§ **Aufgabe 1**
Welche Felder bleiben laut dem Text zur WHOIS-Reform frei abrufbar?
§ **Aufgabe 2**
Schreibe bitte den Text zur WHOIS-Reform nach seinem letzten Satz weiter.

§ **Übungstext**

DSGVO

WHOIS-Reform macht Web nicht unsicher

Die Frage der zukünftig über das WHOIS abrufbaren Daten ist nicht nur verwirrend, sondern führt mittlerweile zu Verzerrungen im Zeitkontinuum: Hatten wir vergangene Woche noch über den Artikel von Sicherheitsfachmann Brian Krebs berichtet, der sich mit einem Artikel des Georgia Institute of Technology auseinandersetzte und darlegte, weshalb die Anwendung der Datenschutzgrundverordnung auf das WHOIS aus sicherheitstechnischer Sicht problematisch ist, so zeigt sich heute, dass dieser Artikel erst sieben Tage nach Veröffentlichung von Krebs Artikel geposted wurde. Kein Grund, sich die Ansichten des vom Georgia Institute of Technology betriebenen Internet Government Project zu verschließen.

Für Sicherheitsforscher Brian Krebs bedeutet – kurz gesagt – der Gewinn an Datenschutz, der mit der Reform des WHOIS-Verzeichnisses einhergeht, einen Verlust an Sicherheit. Dr. Farzaneh Badiei, Rafik Dammak und Ayden Férdeline, letztere Mitglied der »Generic Names Supporting Organization« (GNSO) bei ICANN sehen dies in ihrem Artikel auf internetgovernmentproject.org, in dem sie auf frühere Äusserungen Krebs‘ eingehen, anders. Sie vertreten die Ansicht, die DSGVO bringe lediglich einige kleinere Änderungen mit sich. Für alle drei steht an erster Stelle »WHOIS won’t go dark, and it won’t go away.« Das WHOIS-System verschwinde nicht und an den Daten, die gesammelt werden, ändere sich mit der DSGVO nichts. Es werde lediglich ein Teil der gesammelten Daten künftig nicht mehr veröffentlicht. Die Felder, die wie die Nameserver-Daten oder das Auslaufdatum wichtig für das Domain Name System sind, bleiben frei abrufbar. Sicherheitsforscher könnten für ihre Untersuchungen beispielsweise weiterhin auf die Zone Files zugreifen, da sie keine personenbezogenen Daten enthalten. Und ICANN arbeite überdies an einem Akkreditierungsmechanismus, der für solche Studien zumindest einen Teil der geschützten Daten wieder zugänglich macht.

Sammlungseinträge:
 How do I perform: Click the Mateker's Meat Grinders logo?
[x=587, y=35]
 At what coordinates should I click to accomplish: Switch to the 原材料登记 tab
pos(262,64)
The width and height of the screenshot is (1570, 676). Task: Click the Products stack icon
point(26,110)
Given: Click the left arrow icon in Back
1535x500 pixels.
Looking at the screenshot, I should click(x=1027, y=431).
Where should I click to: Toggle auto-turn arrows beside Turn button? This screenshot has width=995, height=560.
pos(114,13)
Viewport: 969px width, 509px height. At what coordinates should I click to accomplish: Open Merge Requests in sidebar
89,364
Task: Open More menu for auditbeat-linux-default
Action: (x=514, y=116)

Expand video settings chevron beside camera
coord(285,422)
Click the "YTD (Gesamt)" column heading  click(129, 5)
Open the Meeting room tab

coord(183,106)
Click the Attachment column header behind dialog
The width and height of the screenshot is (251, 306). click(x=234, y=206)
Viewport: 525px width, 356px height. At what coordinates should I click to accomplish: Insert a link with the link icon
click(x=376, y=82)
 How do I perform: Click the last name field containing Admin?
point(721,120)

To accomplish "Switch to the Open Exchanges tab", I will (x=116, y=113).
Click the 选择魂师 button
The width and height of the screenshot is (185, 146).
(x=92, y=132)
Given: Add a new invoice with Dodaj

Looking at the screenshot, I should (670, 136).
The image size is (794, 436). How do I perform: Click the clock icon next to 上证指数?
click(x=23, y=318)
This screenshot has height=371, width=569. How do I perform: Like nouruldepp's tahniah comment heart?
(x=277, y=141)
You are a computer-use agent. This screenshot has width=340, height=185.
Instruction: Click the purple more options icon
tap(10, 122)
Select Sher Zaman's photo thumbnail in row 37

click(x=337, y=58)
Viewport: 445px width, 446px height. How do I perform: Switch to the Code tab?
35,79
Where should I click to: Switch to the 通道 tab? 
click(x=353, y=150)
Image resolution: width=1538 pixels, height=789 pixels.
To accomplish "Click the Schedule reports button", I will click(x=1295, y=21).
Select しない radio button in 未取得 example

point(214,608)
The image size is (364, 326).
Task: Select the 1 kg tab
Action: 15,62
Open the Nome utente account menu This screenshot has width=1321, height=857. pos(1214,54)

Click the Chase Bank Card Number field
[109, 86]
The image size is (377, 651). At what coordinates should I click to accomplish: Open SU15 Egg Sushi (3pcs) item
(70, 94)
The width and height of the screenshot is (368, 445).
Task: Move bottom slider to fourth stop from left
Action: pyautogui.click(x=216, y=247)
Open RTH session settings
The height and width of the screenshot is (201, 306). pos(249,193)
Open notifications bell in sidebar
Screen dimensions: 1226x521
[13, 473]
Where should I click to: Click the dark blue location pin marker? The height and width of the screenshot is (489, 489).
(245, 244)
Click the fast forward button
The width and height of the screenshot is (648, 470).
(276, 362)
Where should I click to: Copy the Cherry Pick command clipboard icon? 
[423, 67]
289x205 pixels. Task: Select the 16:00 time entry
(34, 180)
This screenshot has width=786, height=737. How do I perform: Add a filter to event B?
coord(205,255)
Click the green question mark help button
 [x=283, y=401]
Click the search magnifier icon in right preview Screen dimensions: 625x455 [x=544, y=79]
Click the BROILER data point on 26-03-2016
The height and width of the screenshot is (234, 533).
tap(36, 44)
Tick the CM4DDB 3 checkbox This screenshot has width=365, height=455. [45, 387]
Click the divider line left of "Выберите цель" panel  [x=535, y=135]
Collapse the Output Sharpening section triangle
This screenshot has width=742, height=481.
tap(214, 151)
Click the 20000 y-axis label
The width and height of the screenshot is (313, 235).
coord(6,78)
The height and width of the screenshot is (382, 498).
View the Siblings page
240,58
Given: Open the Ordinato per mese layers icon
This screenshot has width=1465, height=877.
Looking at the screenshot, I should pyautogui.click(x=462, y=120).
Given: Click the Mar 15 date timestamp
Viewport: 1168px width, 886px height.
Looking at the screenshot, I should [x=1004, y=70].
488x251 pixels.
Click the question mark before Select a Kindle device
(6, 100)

§ **Antwort 1**
Felder, die wie die Nameserver-Daten oder das Auslaufdatum wichtig für das Domain Name System sind.

§ **Antwort 2**
Zum Beleg für ihre Ansicht führen sie weiter aus: »Privacy/proxy services didn’t break the Internet«. So sei es seit Jahren möglich, Domains anonym zu registrieren. Gleichwohl sei das Internet nicht zum Erliegen gekommen. Wer ein berechtigtes Interesse glaubhaft machen könne, werde auch in Zukunft alle nötigen Kontaktdaten erhalten. Und sie betonen einen bisher wenig beachteten Effekt: die Menschen registrieren Domains, um Wissen zu teilen. Die Möglichkeit, in Zukunft anonym die Meinung äußern zu können, schütze die Menschen und helfe, unpopuläre, aber rechtmäßige Meinungen zu verbreiten, ohne sogleich fürchten zu müssen, dafür zur Verantwortung gezogen zu werden. Wer dagegen Domains nutze, um illegale Aktivitäten zu entfalten, der wird ohnehin falsche Kontaktdaten verwenden. Und schließlich: »The GDPR is an evolution, not a revolution«. Sie beziehen sich dabei auf eine Äußerung von Gregory Mounier (Europol), der kritisierte, dass es schwierig sei, Botnets zu bekämpfen, wenn es bei Inkrafttreten der DSGVO keinen Akkreditierungsmechnismus für WHOIS-Daten gäbe. Dies sei falsch, da sich der Datenschutz nur auf personenbezogene Daten beziehe; für Botnets wichtige Informationen blieben verfügbar. Im Rahmen der Spam-Bekämpfung würden die geschützten Daten ebenso keine entscheidende Rolle spielen; hier seien »schwarze Listen« mit IP-Adressen viel wichtiger.

In ihrer Einschätzung, dass die DSGVO keine Revolution bringt, können sich die drei Autoren auf prominente Unterstützung berufen. Nach Ansicht von Prof. Niko Härting bekommt der Daten­schutz durch drako­nische Bußgelder Zähne, was vom Gesetz­geber beabsichtigt sei. Das materielle Daten­schutz­recht habe sich dagegen nicht so sehr verändert; an den Grund­struk­turen des Daten­schutz­rechts habe der Gesetz­geber nichts ändern wollen. »Ein großer Wurf ist das nicht.«, hält Härting fest. Die Praxis warte nun nervös darauf, was die Daten­schutzbehörden aus dem neuen Daten­schutzrecht machen werden. Und wir warten ebenso gespannt, welches WHOIS-Modell uns ICANN präsentieren wird.